Brief
When the line containing "This screenshot has width=911, height=701." appears in the data below, begin copying there and stop only after the line containing "the 'Friday, October".

Excerpted records
((
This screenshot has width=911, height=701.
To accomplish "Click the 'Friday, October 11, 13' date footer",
))
((
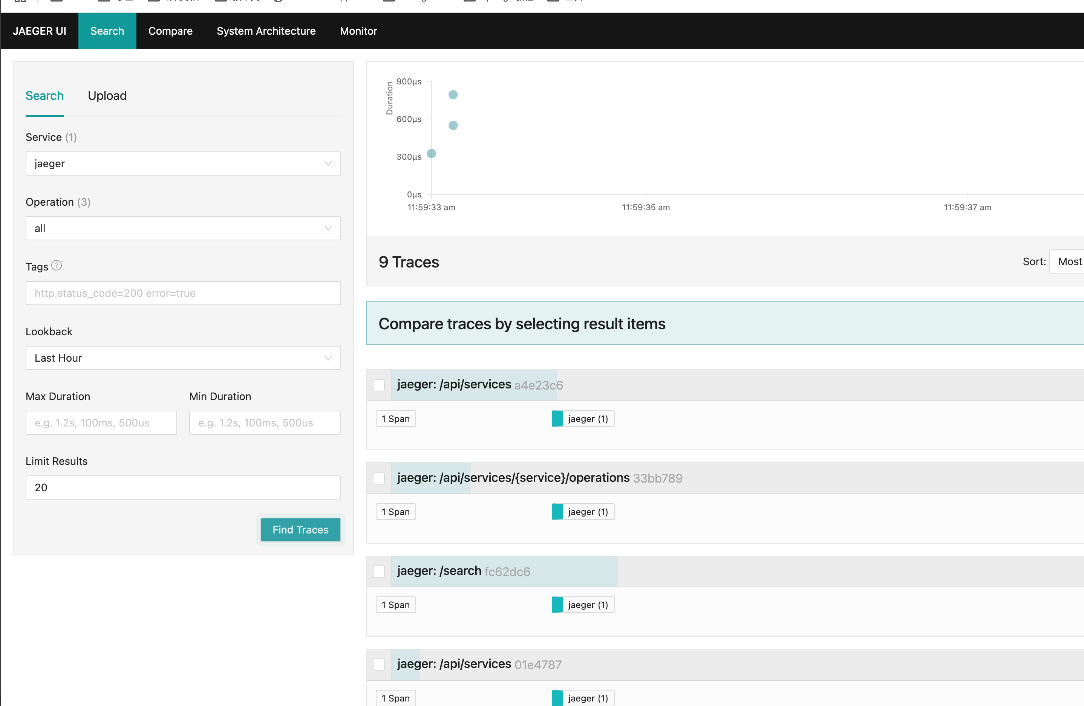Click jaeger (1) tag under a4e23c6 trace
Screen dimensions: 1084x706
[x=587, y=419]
))
Finished exercise
This screenshot has width=911, height=701.
To accomplish "Click the 'Friday, October 11, 13' date footer",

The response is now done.